_What you have to do_
Reproduce the material from the line containing "You are a computer-use" through the end of the material, both ends included and requests kept, but add 3 to every coordinate in the answers. Leave the pictures out.

_Exercise materials_
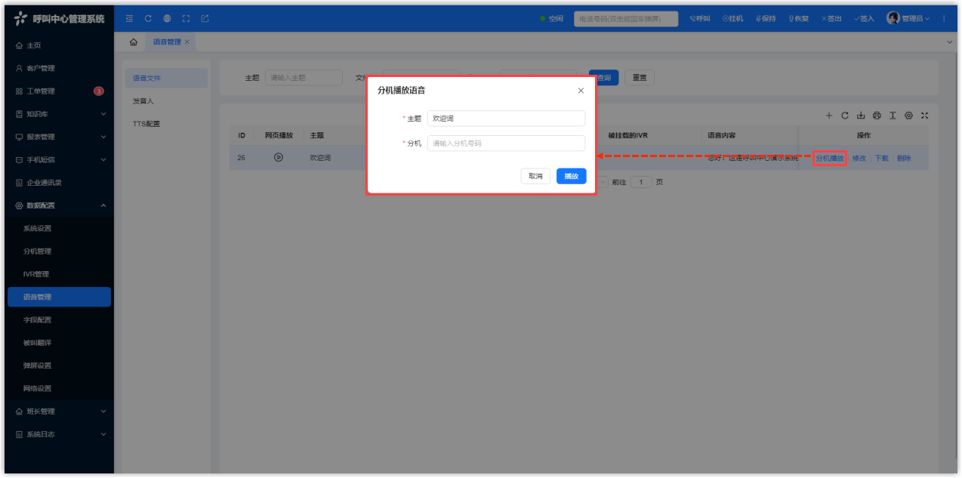Click the print icon above the table
This screenshot has height=478, width=962.
[x=877, y=116]
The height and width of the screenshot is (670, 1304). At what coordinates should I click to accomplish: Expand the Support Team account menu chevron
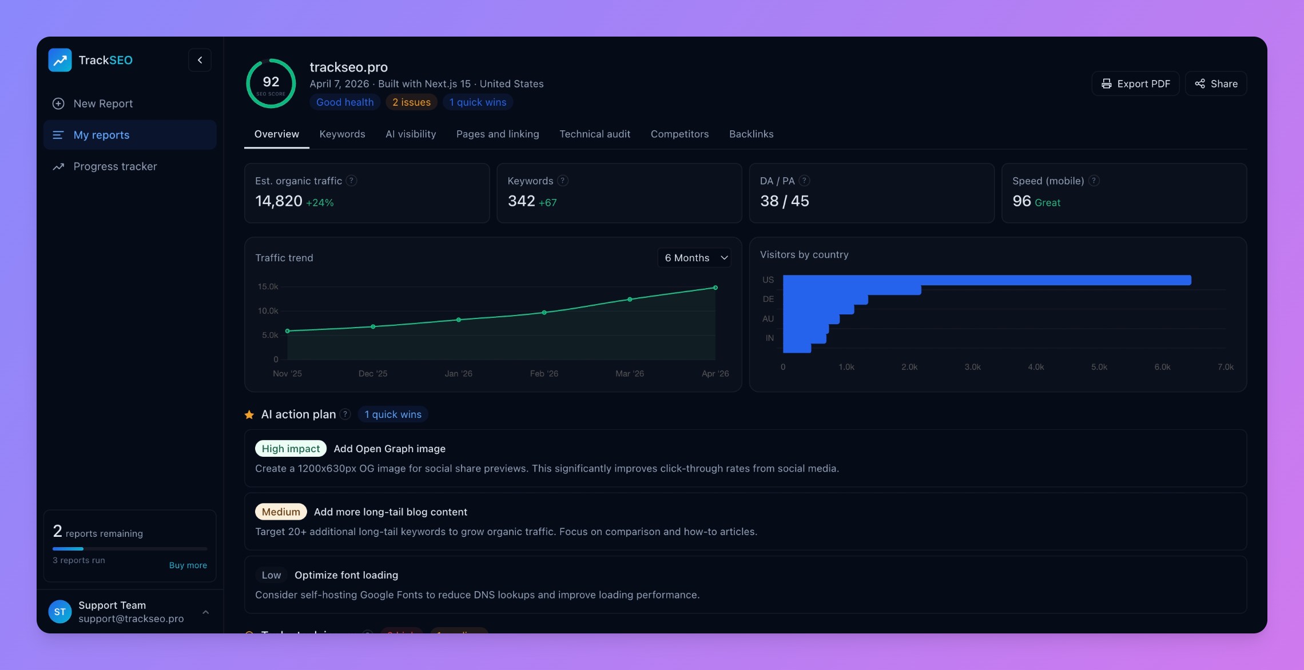(206, 612)
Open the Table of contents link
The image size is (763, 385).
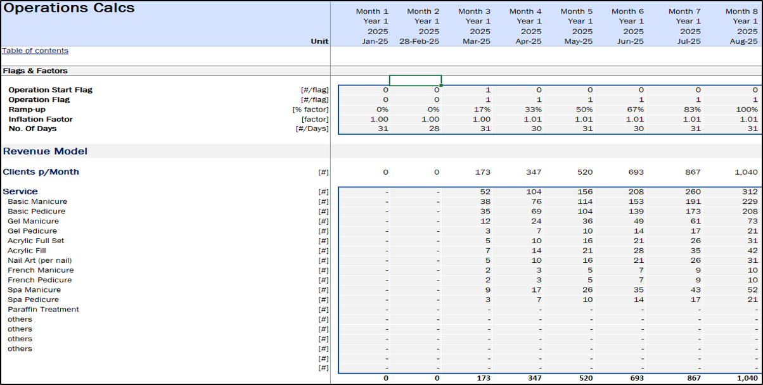pyautogui.click(x=35, y=51)
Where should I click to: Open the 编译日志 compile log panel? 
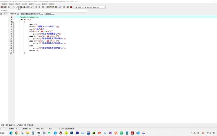click(10, 125)
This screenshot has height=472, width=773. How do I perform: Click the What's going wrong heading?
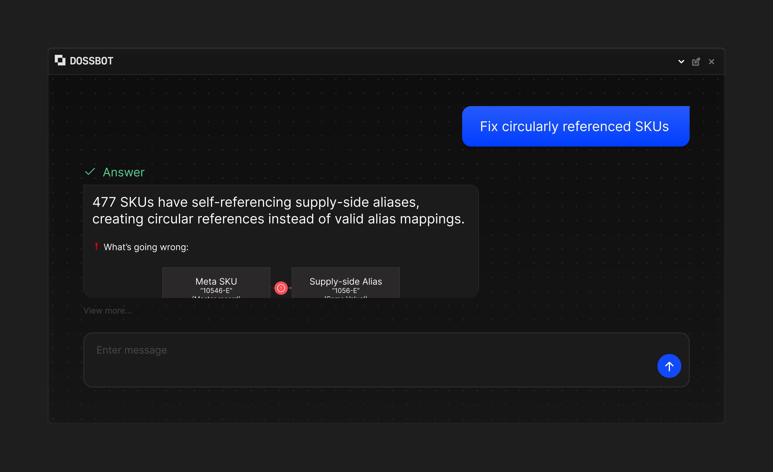click(x=146, y=247)
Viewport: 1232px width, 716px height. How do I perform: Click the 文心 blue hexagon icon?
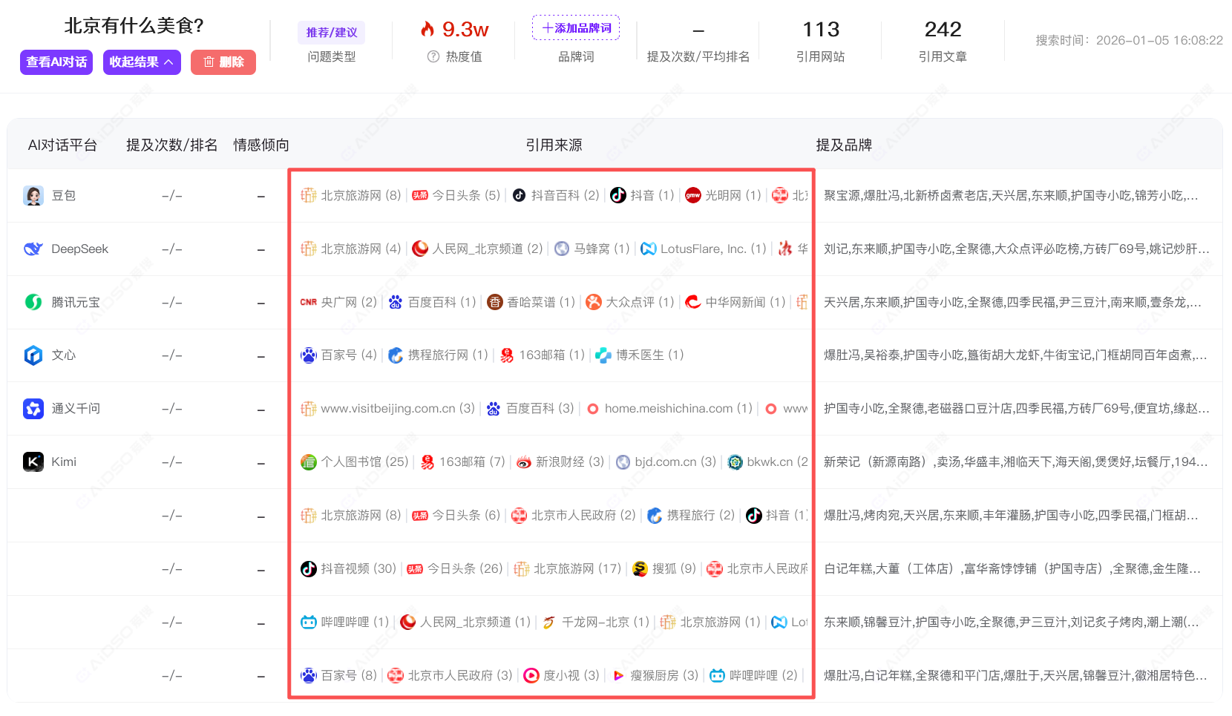click(x=33, y=355)
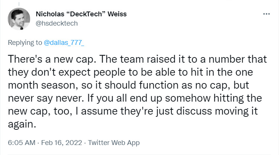
Task: Open the three-dot more options menu
Action: 266,14
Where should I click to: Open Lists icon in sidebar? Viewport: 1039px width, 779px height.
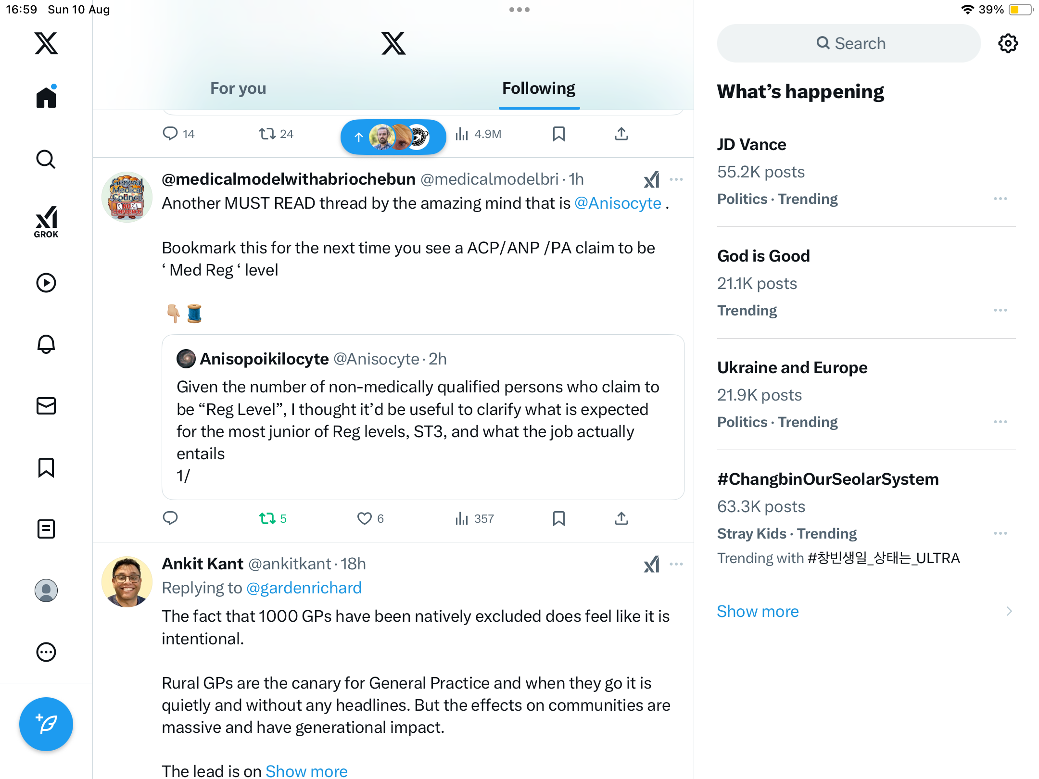click(x=46, y=529)

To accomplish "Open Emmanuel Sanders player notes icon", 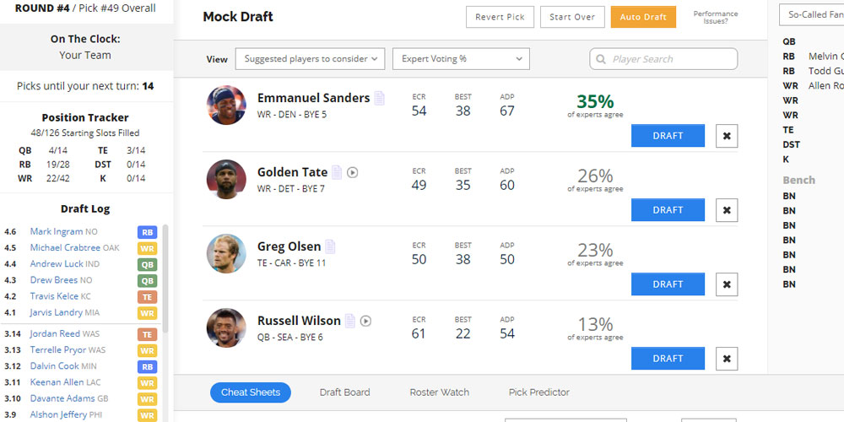I will coord(380,99).
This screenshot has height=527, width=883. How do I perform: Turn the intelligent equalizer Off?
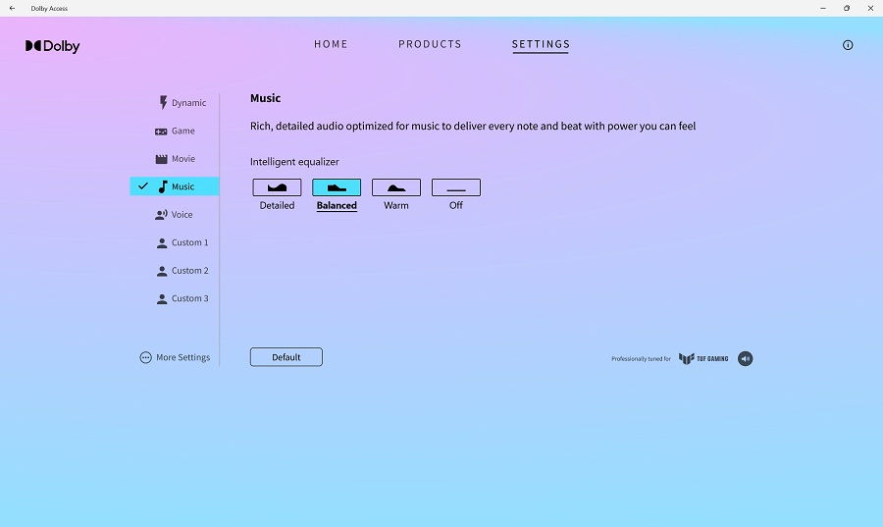456,187
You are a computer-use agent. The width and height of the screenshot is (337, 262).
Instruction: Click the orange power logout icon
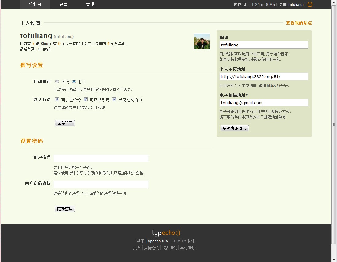click(310, 4)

_Response for this exercise_
You are a computer-use agent. The width and height of the screenshot is (337, 262).
Instruction: Click the orange power logout icon
click(313, 7)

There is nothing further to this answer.